Finance operations, a key industry for Great Britain but not so much for the European Union, is being excluded from existing Brexit transition negotiations. That much is on the Brits as well as the EU, but the EU is abusing the mutual error.

In anticipation,

European regulators have demanded banks base certain operations currently conducted in London in the EU post-Brexit. … The EU last week committed to rules governing derivatives that will prevent London-based traders at EU banks from continuing business seamlessly after Brexit is completed on New Year’s Eve.

Derivatives trading is a significant fraction of the Brits’ financial industry, and the new rules prevent even London-based branches of EU banks from trading with UK-regulated firms unless those transactions occur in other jurisdictions recognized by both sides.

As Tim Cant, a London-based Partner at Ashurst Group, notes,

This is part of a wider strategy of moving finance into the EU[.]

It’s also part of the EU’s wider strategy of punishing Great Britain for its effrontery and of warning the more uppity remaining member nations to not even think about doing such a dastardly thing as leaving their Betters in Brussels.

“Bias”

In quotes because it’s far more than that. Recall that Project Veritas has been releasing recordings of CNN’s routine 9am editorial conference calls. In one of those recordings, Cynthia Hudson, CNN‘s Senior Vice President and Managing Director of CNN en Español and Hispanic Strategy, had this:

The Cubans are gonna vote for Trump.

Project Veritas is properly identifying this news outlet’s plainly evident bias. There is, though, far more than that in these calls.

“The Cubans….” Not even “The Cuban-Americans.” CNN is denying these folks their American citizenship.

“The Cubans….” Not “A significant group of Americans.” CNN is openly plying its despicable segregationist identity politics, its blatant racism.

This. is. CNN.

Dominate

Director of National Intelligence John Ratcliffe has what should be a resounding warning of the threat to our freedom represented by the People’s Republic of China in Thursday’s Wall Street Journal.
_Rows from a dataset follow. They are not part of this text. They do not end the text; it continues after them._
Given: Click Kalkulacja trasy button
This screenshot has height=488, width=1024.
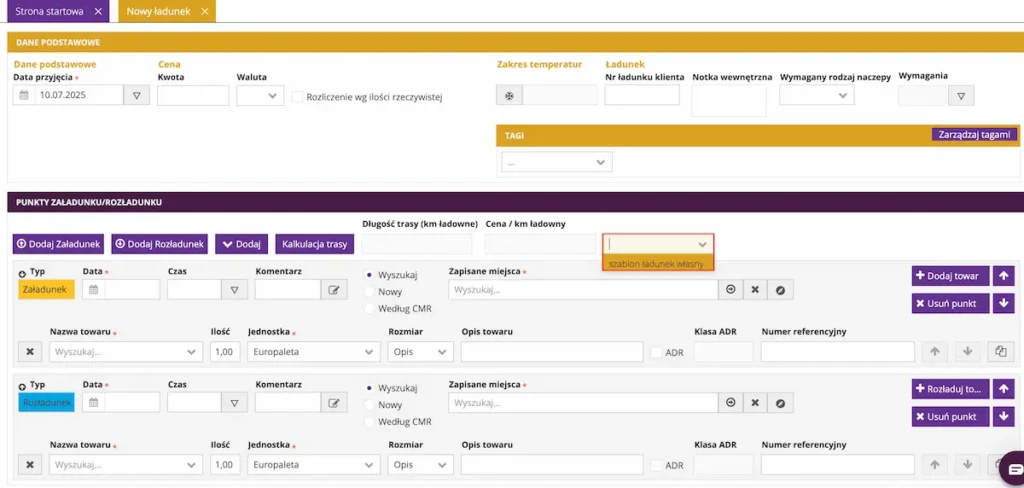Looking at the screenshot, I should (315, 244).
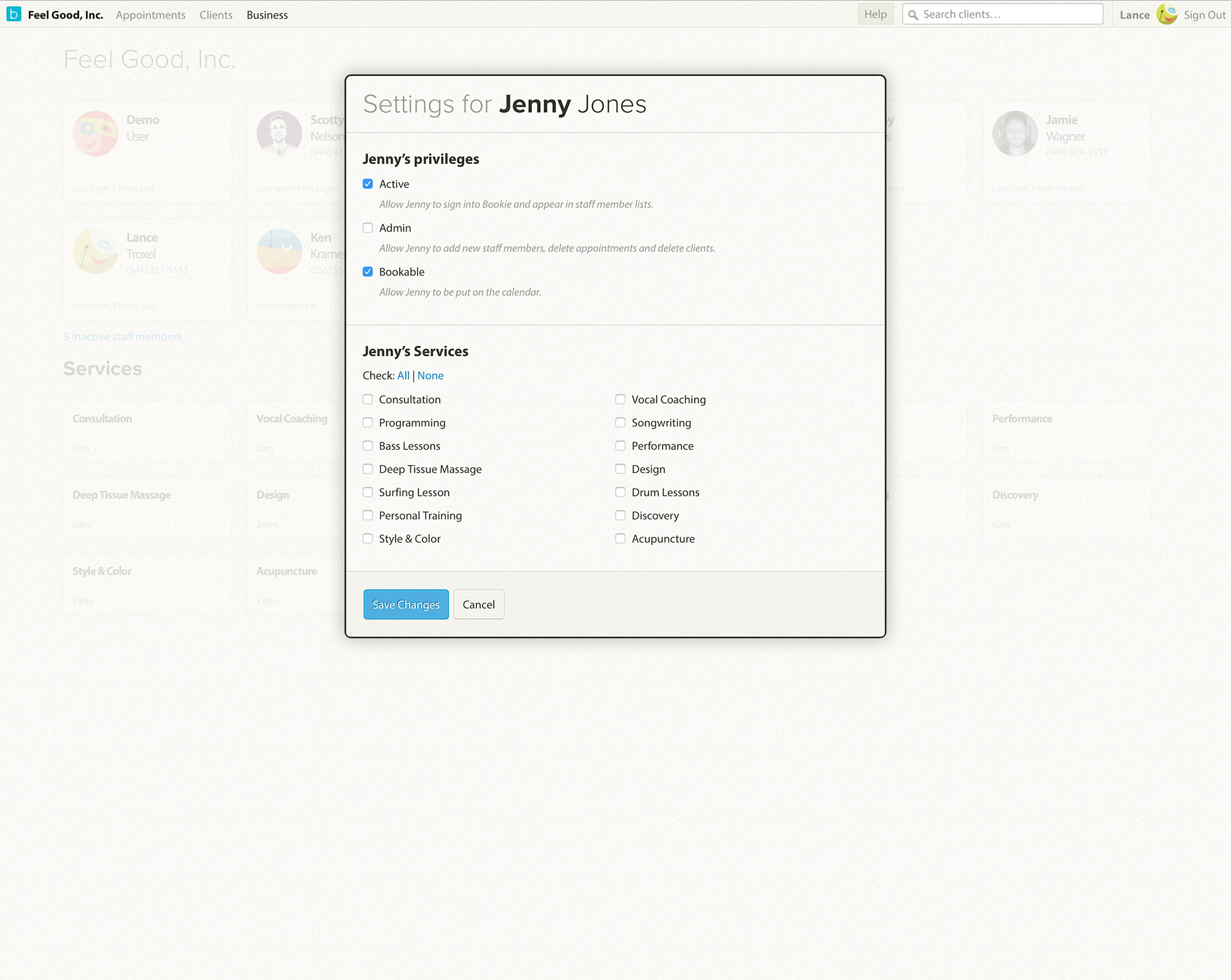Click the Search clients input field
Viewport: 1231px width, 980px height.
(x=1003, y=14)
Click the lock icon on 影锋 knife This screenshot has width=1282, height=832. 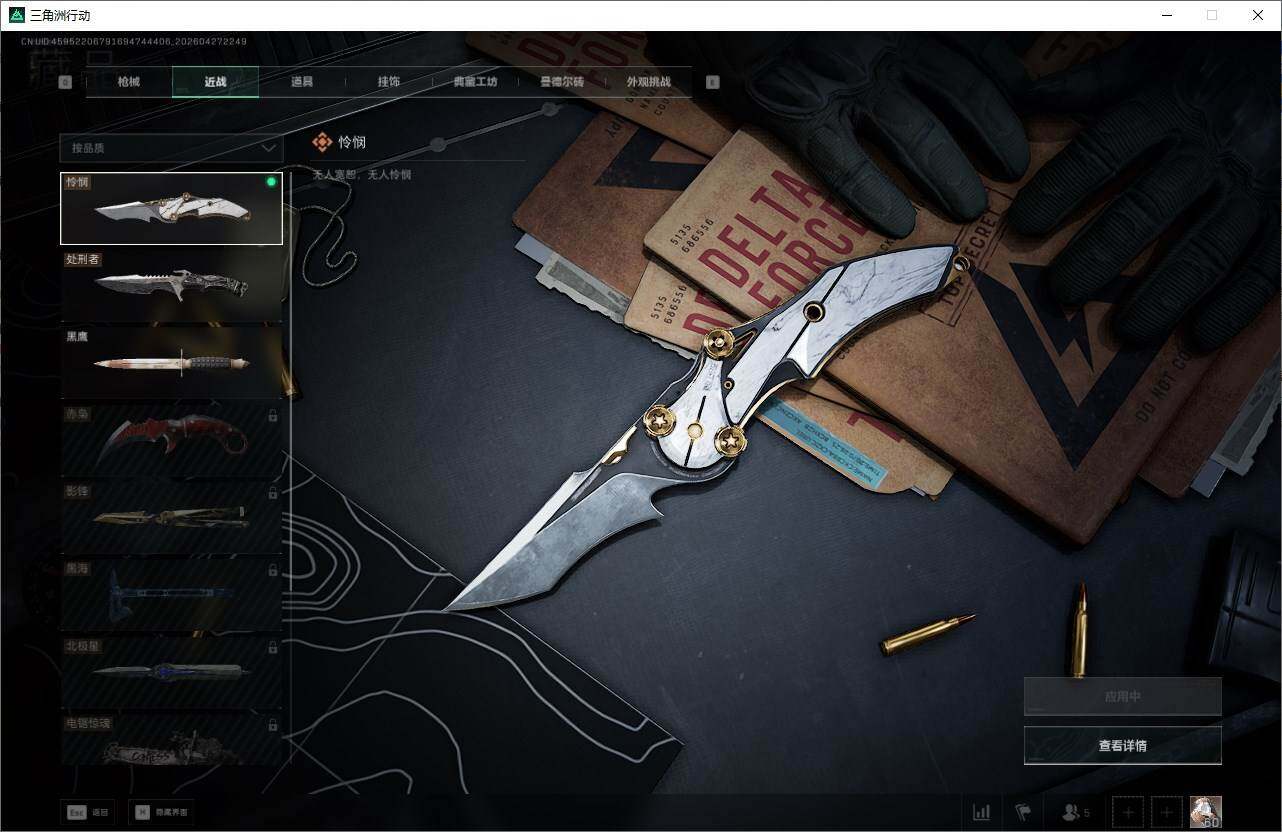coord(273,492)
Beijing intends to dominate the US and the rest of the planet economically, militarily, and technologically.

With particular reference to the US, dominate is a euphemism. The PRC intends political domination, also (as the example Ratcliffe supplies involving PRC pressure on an American Congressman illustrates), all of which is to say they intend to conquer the US, whether it formally occupies us or not.
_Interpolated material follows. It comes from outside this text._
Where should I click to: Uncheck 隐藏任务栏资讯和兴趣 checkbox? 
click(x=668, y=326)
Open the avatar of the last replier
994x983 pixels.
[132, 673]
The PRC already is dictating policy to nominally American entertainment and news companies, and it has gotten companies like Alphabet to refuse to do business with our Defense establishment in critical areas like artificial intelligence while enthusiastically doing business with the PRC government on…artificial intelligence.

The PRC has gotten Alphabet to censure search results in the PRC and Facebook and Twitter to censure communications in the PRC while getting Alphabet, Facebook, and Twitter to enthusiastically censure American citizens’ communications here in the US.
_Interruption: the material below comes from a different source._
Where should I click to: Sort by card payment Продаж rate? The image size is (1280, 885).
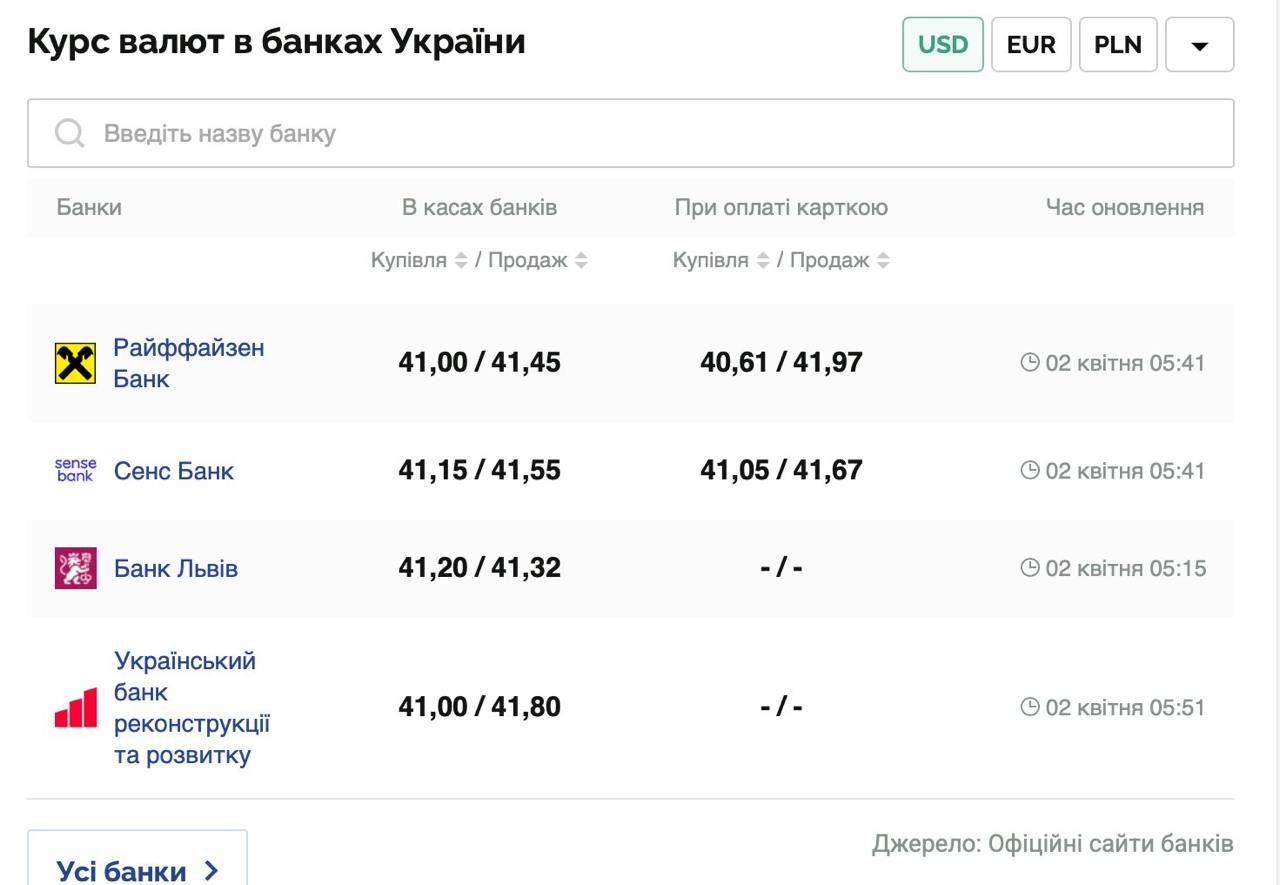point(883,260)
The PRC’s Confucius Centers at our colleges and universities actively indoctrinate students into the wonders of PRC communism while threatening those institutions’ management teams with removal of significant funding if they dare interfere.

This all is prior to and supportive of Ratcliffe’s characterization of the PRC economic war against us as rob, replicate, and replace.

This is a struggle for the United States’ existence as an independent polity.

Unfortunately, dangerously, with Progressive-Democratic Party Presidential candidate Joe Biden’s overt friendliness with the PRC and his disdain for the threat—they’re not a patch on our jeans, guys, and China is going to eat our lunch? Come on, man…. They’re not bad folks, folks … They’re not competition for us—it’s not at all certain that Biden would take Ratcliffe’s warning at all seriously, were he to be inaugurated.

And that’s not including his son Hunter’s…cozy relationship…with members of the PRC government.

Legalizing Drugs

The citizens of Oregon have voted to legalize “small amounts” of a variety of drugs—including cocaine, heroin, methamphetamine and the like.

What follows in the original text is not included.